Brooke Payne knew her marriage was in trouble and she was preparing to bring the fire and passion back with a romantic Christmas Eve dinner with her husband Marcus, but he never came home again. Instead of getting Marcus, she got a text message telling her thanks for the good times, but he was moving on with one of his assistants who worked for the company he owned; a company Brooke, herself, had helped Marcus build from the ground up, while putting her own plans for a career on hold. She didn’t see his betrayal coming and didn’t know what her next move would be. She eventually had no choice but to move back home with her mother when she found herself completely broke, friendless, and living in San Diego alone in a house she could no longer afford. Back at home, she encountered Ian Samuels, the small-town hunk who only had eyes for her and who exuded more passion than she’d ever experienced with any man and that’s just from the way he looked at her.

 

Ian Samuels had to temporarily move back to his hometown to take over his father’s veterinary clinic after the elder Mr.

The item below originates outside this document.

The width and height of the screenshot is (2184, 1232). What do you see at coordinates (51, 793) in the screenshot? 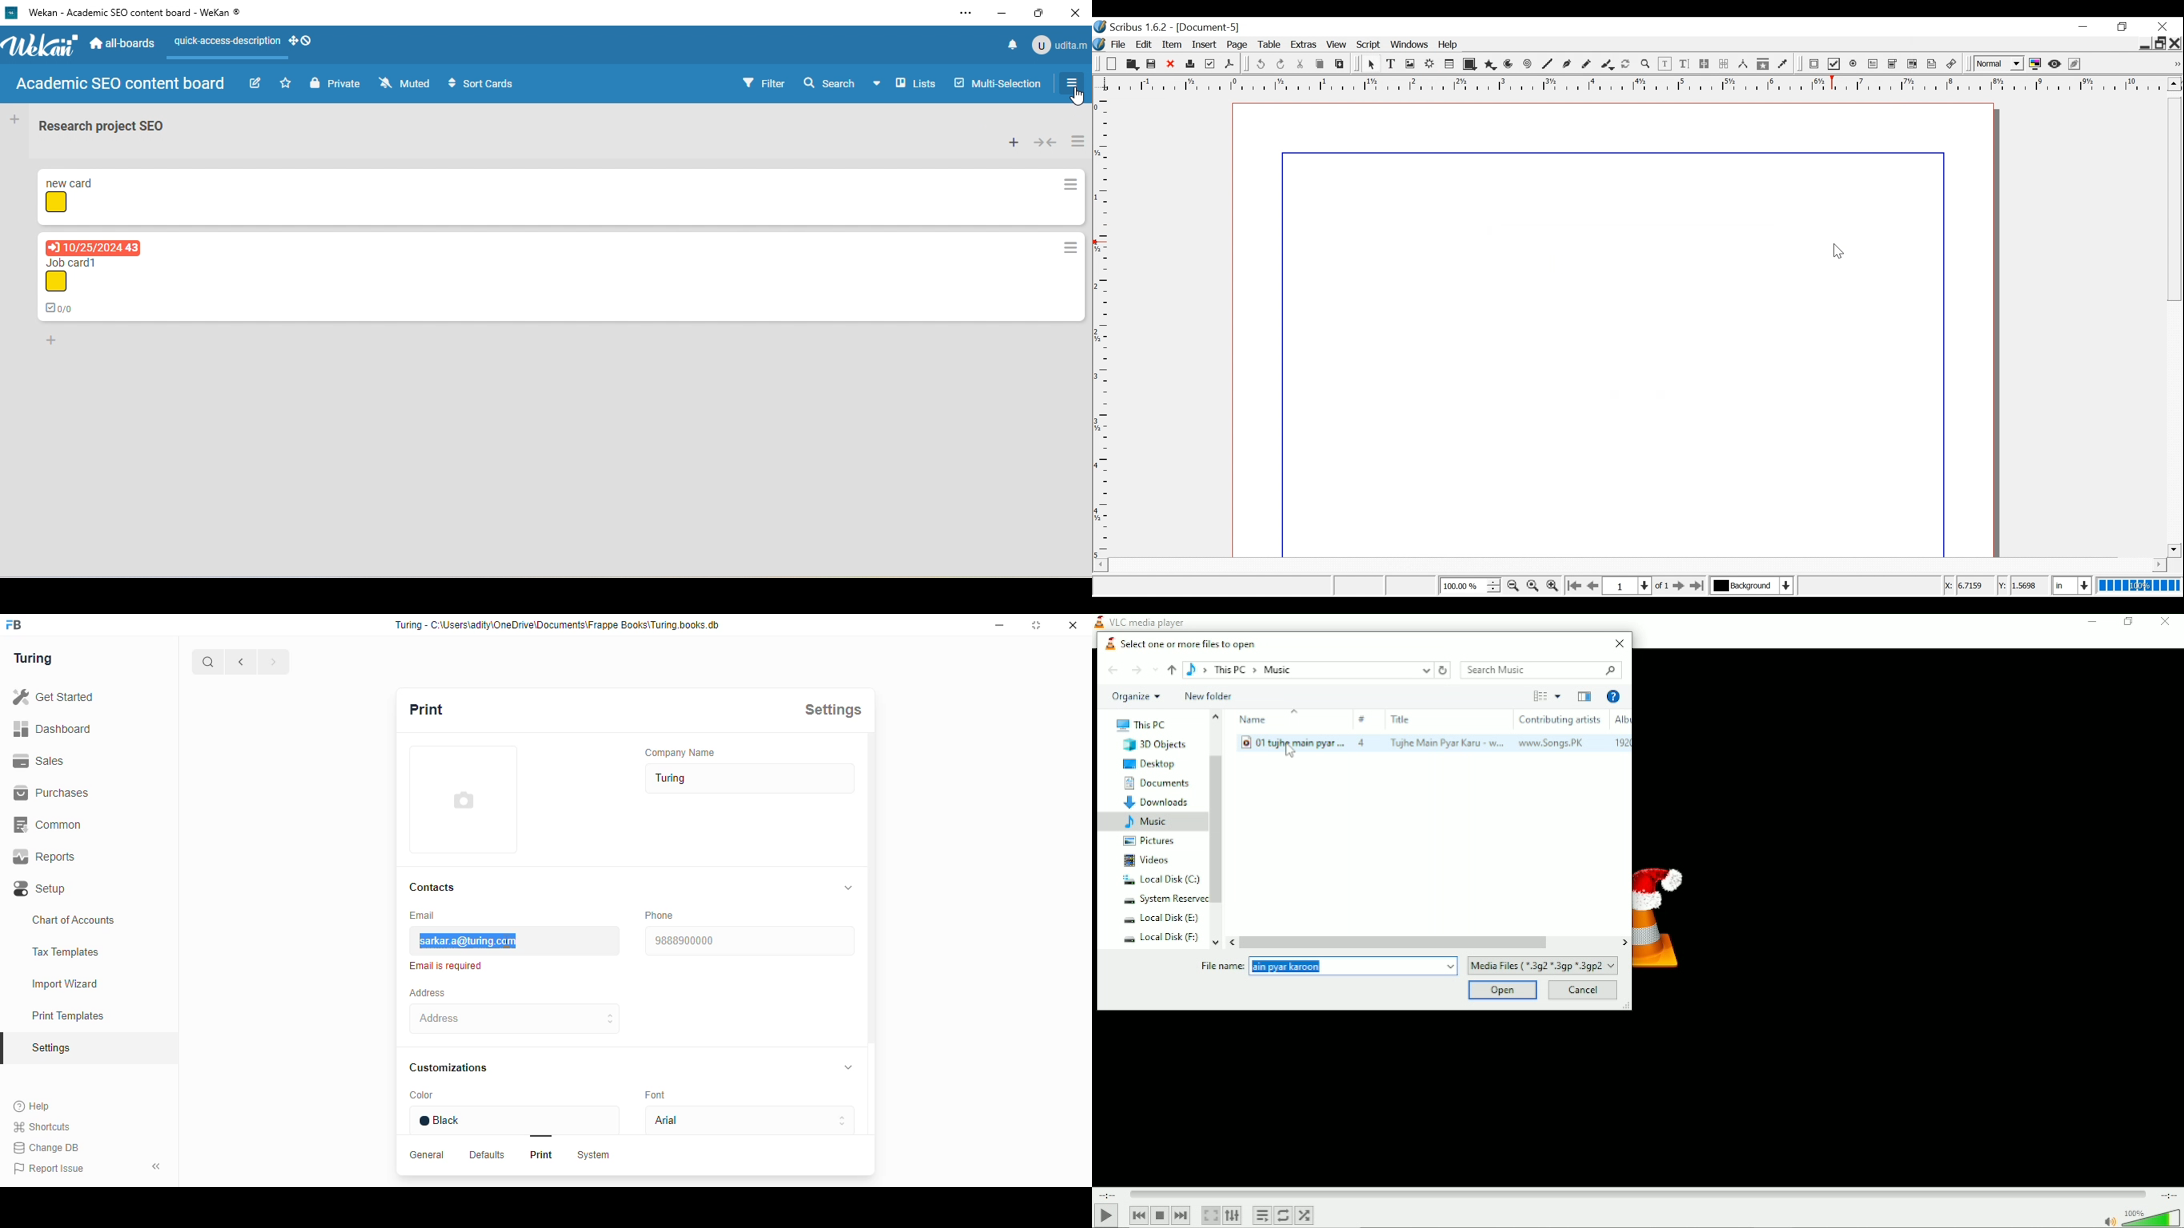
I see `Purchases` at bounding box center [51, 793].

Samuels succumbed to a heart attack, leaving the fate of the family clinic, which had been in operation for thirty years servicing their small Burlington, Iowa community, in jeopardy. What started out as a provisional location change started to look like a more permanent move when Brooke and her puppy, Dash, entered his life and for the first time in three years, he started to once again see the beauty of the Christmas holiday season through Brooke’s eyes when gazing in them stole a piece of his heart with each look.

 

Christmas hadn’t been the best holiday in the past for Brooke or Ian, but love doesn’t select specific seasons for it to be in full bloom, especially when the longing for a forever kind of love makes you want to stand still and stop running long enough to let the heart have what it wants.